## Aim of the exercise
Write out these lines word for word, without the pictures.
--- Start ---
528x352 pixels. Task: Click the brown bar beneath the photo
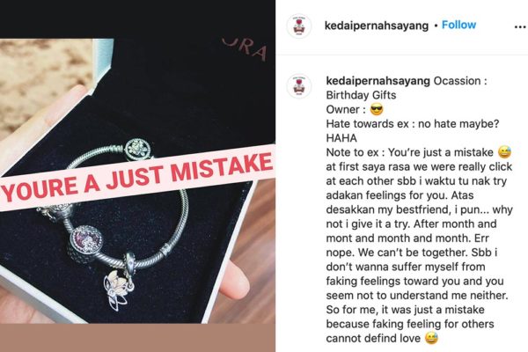click(x=137, y=338)
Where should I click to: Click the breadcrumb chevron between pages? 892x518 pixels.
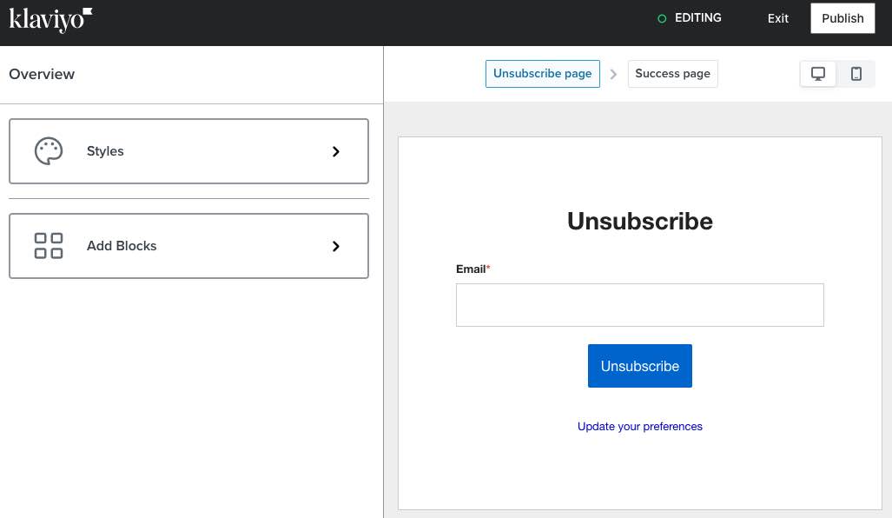click(613, 74)
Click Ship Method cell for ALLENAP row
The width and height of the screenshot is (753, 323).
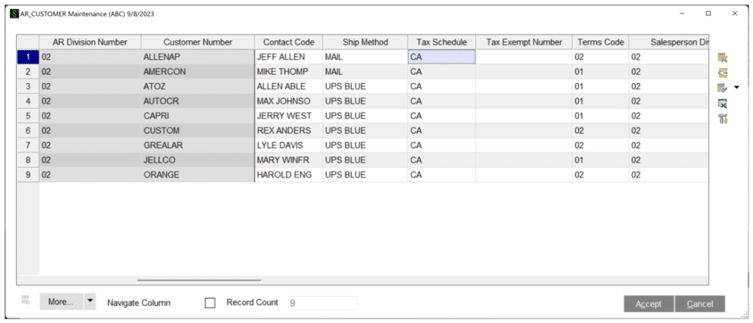(364, 57)
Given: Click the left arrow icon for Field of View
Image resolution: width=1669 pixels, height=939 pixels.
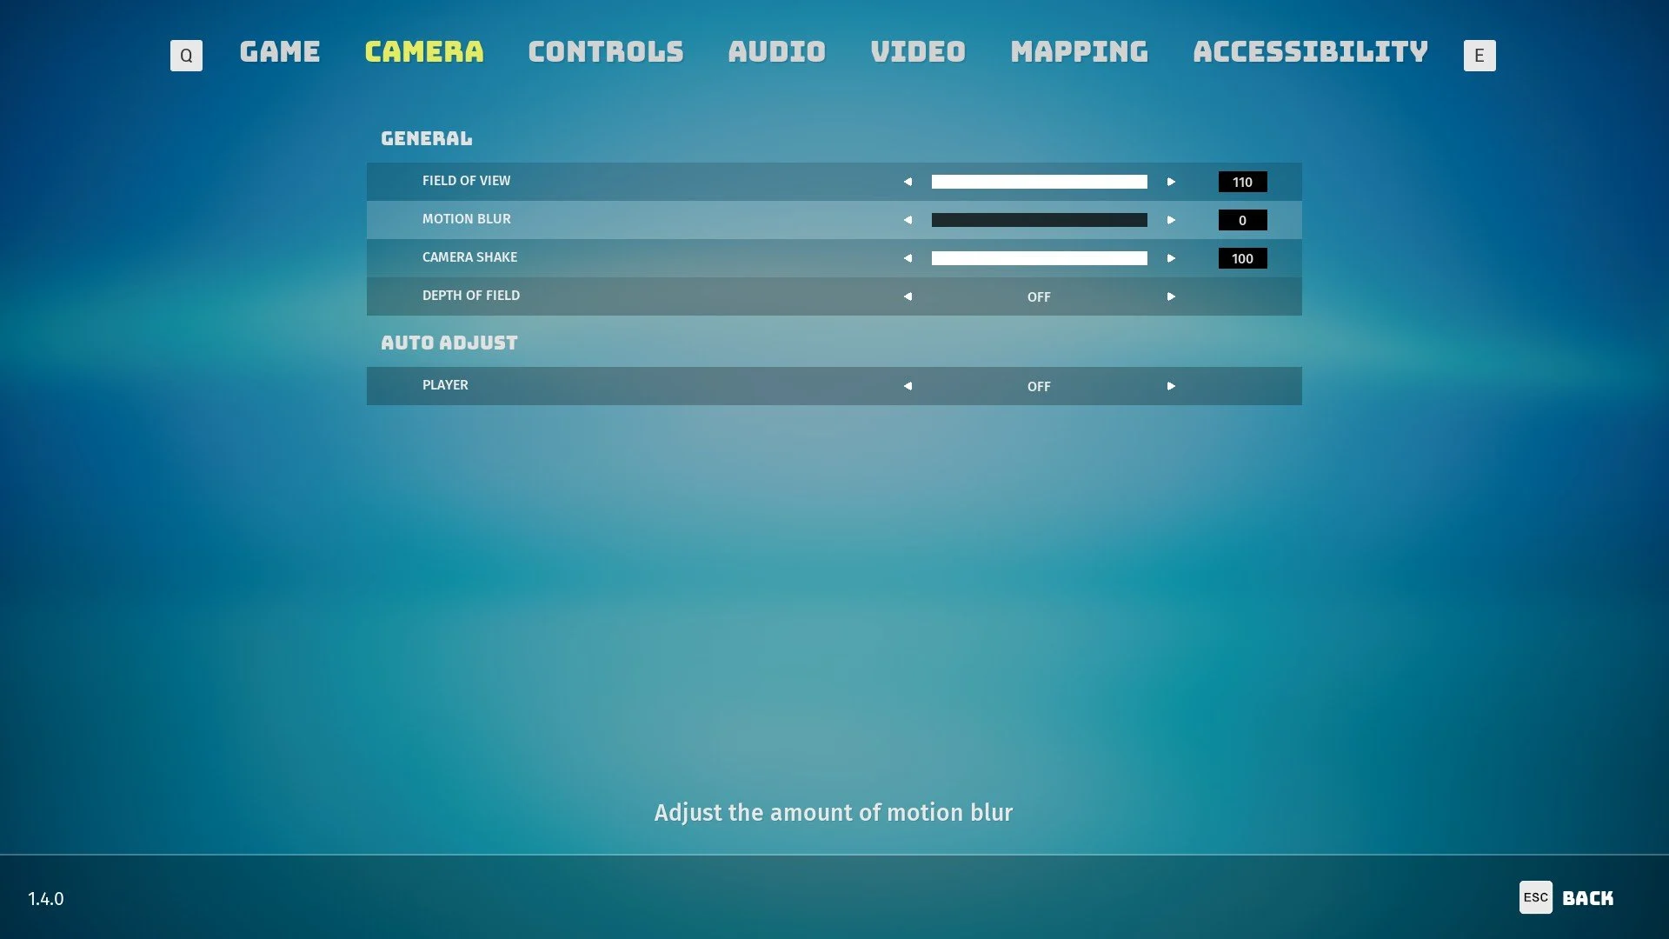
--- End ---
## Answer for this exercise
528x352 pixels. Task: Click the brown bar beneath the photo
click(x=137, y=338)
Where should I click to: Click the breadcrumb chevron between pages? 892x518 pixels.
click(613, 74)
Click Ship Method cell for ALLENAP row
The width and height of the screenshot is (753, 323).
(364, 57)
Given: Click the left arrow icon for Field of View
Image resolution: width=1669 pixels, height=939 pixels.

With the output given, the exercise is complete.